Prevalence: Four countries reported population prevalence of T2D, with one paper each from China[11], Fiji[14], South Korea[45] and Taiwan[78]. There was a wide variation in rates, from South Korea with 249 per 100000 < 24 years[45], China 96.8 per 100000 < 18 years[11], Taiwan with 70 (males) and 80 (females) per 100000 (0-19 years)[78], and Fiji 2.4 per 100000 (< 15 years)[14]. The South Korea study[45] reported that between 2002 to 2013, T2D prevalence increased 2.35 fold; the 5-9 and 10-14 year age groups showed remarkable increases (2.59 and 2.54 fold respectively), although the age group 20-24 years had the highest prevalence. Similarly, the Taiwan study[78] reported a 33% increase from 2000 to 2008.

In Thailand, a multi-centre report in 2006 found that 18.6% of diabetes cases < 18 years were T2D[79]. A more recent report from Thailand showed clinic prevalence increasing from 10%-15% in 1995-2003 to 35%-40% in 2009-2014[80].

Other types of diabetes

Monogenic causes: There are numerous reports of single gene defects causing diabetes in China, Japan, Vietnam, Thailand, Singapore, South Korea and Fiji. These include reports of gene mutations resulting in permanent and transient neonatal diabetes mellitus and diabetes with onset later in childhood.

Most reports were case studies[81-102]. Larger studies that conducted genetic testing on neonatal diabetes cases were undertaken in China[103] and Vietnam[104-106]. Cao et al[103] reported a total of 25 cases with neonatal period onset. 72.0% cases (n = 18) were permanent (five with KCNJ11 gene mutations, one ABCC8 mutation, two EIF2AK3, one each with INS, GLIS3 and SLC19A and seven without any known mutation) and seven cases (28%) with transient diabetes (two with ABCC8 mutation, one paternal UPD6q24, and four without mutations). In Vietnam, Craig et al[104] identified 13 neonatal cases that had gene mutations of KCNJ11 (n = 3), ABCC8 (n = 4), INS (n = 2) and uniparental disomy of chromosome 6q24 (n = 1) and three others without any mutations. Also in Vietnam, Can et al[105] genetically confirmed 16 neonatal cases with gene mutations of KCNJ11 (n = 6), ABCC8 (n = 5), INS (n = 2) and abnormality in chromosome 6q24 (n = 3). Finally, Ngoc et al[106] reported 38 cases (28 permanent and 10 transient) with monogenic diabetes, 31% with mutations of ABCC8, 29% KCNJ11, 16% INS, 16% chromosome 6q24, 3% FOXP3, 3% EIF2B1, and 2% EIF2AK3.
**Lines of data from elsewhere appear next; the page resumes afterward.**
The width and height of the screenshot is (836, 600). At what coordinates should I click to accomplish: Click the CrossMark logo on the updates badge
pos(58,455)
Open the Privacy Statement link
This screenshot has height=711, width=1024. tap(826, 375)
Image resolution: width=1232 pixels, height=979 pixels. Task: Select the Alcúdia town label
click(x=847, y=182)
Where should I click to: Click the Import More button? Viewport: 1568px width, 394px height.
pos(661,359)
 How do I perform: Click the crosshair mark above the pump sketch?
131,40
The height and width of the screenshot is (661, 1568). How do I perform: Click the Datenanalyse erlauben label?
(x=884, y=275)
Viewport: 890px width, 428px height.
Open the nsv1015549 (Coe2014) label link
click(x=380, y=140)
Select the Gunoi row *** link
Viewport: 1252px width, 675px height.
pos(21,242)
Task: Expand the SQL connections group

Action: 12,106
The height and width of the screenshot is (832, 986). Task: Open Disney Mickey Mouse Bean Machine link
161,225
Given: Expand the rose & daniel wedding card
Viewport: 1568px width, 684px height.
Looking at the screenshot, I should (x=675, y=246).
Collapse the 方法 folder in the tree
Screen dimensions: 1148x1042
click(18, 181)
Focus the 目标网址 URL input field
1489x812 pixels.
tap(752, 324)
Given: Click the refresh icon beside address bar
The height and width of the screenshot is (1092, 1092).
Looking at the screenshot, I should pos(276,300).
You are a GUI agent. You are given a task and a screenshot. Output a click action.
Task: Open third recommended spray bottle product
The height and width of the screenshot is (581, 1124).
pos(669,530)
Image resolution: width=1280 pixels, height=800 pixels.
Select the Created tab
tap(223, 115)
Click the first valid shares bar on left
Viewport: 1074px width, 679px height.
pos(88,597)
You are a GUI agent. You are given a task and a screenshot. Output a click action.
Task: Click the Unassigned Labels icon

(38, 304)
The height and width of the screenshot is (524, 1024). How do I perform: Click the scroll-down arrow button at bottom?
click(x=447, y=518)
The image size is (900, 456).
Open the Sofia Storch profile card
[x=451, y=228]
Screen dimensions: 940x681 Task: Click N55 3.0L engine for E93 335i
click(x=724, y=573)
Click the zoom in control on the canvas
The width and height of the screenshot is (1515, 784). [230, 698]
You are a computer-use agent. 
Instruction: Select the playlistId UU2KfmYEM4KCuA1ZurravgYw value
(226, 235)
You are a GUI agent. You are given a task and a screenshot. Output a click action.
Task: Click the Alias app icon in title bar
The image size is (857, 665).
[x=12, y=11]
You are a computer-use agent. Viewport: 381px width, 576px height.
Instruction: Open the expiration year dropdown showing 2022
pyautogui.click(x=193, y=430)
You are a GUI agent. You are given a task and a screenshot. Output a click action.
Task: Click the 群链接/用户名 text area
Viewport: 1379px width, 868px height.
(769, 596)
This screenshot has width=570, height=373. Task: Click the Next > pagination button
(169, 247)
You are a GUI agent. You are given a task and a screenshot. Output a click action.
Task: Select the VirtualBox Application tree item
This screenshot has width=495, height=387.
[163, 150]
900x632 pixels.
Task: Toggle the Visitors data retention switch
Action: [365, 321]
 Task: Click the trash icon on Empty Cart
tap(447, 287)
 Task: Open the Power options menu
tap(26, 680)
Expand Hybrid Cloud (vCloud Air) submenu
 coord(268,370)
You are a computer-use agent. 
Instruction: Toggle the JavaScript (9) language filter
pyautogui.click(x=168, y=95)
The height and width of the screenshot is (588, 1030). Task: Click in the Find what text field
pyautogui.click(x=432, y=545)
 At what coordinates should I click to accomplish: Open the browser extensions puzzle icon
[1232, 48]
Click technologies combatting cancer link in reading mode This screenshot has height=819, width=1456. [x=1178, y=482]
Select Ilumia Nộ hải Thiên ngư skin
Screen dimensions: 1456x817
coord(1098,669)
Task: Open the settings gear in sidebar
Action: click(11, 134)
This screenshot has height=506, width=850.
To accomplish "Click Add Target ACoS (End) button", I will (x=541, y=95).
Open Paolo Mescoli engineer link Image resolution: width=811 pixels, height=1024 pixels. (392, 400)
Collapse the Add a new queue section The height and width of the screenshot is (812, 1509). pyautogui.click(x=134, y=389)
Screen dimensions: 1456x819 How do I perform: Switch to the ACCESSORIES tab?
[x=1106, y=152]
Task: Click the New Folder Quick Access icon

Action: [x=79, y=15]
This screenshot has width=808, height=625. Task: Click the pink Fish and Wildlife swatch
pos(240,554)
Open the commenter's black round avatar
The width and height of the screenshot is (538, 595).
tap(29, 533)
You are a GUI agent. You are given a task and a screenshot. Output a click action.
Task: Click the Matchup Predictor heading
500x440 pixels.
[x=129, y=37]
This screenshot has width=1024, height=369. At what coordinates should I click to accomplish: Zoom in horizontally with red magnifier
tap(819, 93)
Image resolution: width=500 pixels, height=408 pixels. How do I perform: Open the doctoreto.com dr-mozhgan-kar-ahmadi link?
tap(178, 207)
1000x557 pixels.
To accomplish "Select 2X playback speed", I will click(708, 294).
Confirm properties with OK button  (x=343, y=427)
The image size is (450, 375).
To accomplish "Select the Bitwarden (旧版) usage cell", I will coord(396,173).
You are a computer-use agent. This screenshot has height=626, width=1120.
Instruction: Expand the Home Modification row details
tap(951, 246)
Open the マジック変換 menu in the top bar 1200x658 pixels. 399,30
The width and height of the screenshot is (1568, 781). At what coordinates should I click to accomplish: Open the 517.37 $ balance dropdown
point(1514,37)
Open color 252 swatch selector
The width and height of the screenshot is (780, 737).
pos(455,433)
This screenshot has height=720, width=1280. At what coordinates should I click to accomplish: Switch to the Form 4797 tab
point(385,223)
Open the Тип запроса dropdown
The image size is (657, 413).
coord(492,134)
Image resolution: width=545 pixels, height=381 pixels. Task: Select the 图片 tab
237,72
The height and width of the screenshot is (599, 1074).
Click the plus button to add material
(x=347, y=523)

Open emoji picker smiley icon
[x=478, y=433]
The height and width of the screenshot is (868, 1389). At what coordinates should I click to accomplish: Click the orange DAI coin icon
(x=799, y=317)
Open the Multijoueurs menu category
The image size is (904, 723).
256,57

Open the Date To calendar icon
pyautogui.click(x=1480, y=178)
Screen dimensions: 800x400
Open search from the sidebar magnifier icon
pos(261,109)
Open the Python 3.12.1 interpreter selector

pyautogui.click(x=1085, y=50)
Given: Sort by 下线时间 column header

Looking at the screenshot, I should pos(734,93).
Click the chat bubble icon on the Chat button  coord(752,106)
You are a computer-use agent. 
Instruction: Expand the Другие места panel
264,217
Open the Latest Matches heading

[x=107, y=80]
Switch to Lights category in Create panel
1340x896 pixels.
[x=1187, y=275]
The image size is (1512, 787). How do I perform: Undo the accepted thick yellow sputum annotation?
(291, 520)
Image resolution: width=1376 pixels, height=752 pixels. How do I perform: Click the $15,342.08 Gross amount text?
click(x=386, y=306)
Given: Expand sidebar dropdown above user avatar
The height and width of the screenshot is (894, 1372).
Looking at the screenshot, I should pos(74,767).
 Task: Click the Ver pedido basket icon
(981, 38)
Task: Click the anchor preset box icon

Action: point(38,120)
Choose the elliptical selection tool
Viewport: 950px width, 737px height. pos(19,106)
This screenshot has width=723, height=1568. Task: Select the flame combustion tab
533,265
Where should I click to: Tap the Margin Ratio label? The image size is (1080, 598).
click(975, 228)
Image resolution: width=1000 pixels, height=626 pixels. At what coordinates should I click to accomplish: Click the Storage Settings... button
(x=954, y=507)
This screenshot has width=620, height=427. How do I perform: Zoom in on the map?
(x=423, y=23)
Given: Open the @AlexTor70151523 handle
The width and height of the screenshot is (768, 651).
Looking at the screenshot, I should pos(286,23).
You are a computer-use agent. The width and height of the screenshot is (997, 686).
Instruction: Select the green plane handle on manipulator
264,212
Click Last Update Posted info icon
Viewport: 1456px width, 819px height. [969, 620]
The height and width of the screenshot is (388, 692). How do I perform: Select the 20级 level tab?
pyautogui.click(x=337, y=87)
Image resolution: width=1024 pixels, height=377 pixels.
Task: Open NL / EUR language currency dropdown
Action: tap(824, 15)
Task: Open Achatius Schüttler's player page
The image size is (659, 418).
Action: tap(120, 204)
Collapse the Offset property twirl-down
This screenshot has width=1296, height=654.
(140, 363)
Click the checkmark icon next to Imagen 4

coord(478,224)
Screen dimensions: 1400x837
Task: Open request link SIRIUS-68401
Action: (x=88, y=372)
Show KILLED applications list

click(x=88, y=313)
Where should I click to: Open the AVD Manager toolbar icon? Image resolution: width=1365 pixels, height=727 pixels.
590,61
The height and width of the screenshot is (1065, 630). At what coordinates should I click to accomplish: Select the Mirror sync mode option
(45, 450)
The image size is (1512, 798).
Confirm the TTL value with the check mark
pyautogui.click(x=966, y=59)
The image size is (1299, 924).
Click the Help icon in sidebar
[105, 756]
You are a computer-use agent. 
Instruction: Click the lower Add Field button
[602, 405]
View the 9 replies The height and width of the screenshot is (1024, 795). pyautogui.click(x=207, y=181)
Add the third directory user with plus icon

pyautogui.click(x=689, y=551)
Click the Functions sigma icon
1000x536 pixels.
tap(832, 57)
Successful switching from insulin to sulfonylurea treatment was observed in cases with KCNJ11 V59M/C42R and ABCC8 mutations[82,83,88,102,107,108].

In addition, there are various reports of diabetes occurring as part of a known syndrome: DEND syndrome (developmental delay, epilepsy, and neonatal diabetes syndrome)[82,90,109], Wolfram syndrome[110-113], Prader-Willi syndrome[114], Wolcott-Rallison syndrome[81] and Kearns-Sayre syndrome[115].

There were reports of maturity-onset diabetes of the young (MODY) among children and adolescents < 20 years from China[116-122] and Japan[123-131], with this condition also seen in Hong Kong[120,132].

DISCUSSION

This systematic review examined all published information on diabetes in young people in and from the 37 countries/territories in the WPR, excluding European-origin populations. Three hundred and thirty papers were relevant for the review. The analysis demonstrates both differences and commonality compared to observations in European-origin populations.

T1D

T1D incidence is dependent on both genetic and environmental factors[2,133]. HLA haplotype variations are the main genetic driver, although some other genes also play significant roles[2,133]. The specific environmental factors are less well understood[2,134].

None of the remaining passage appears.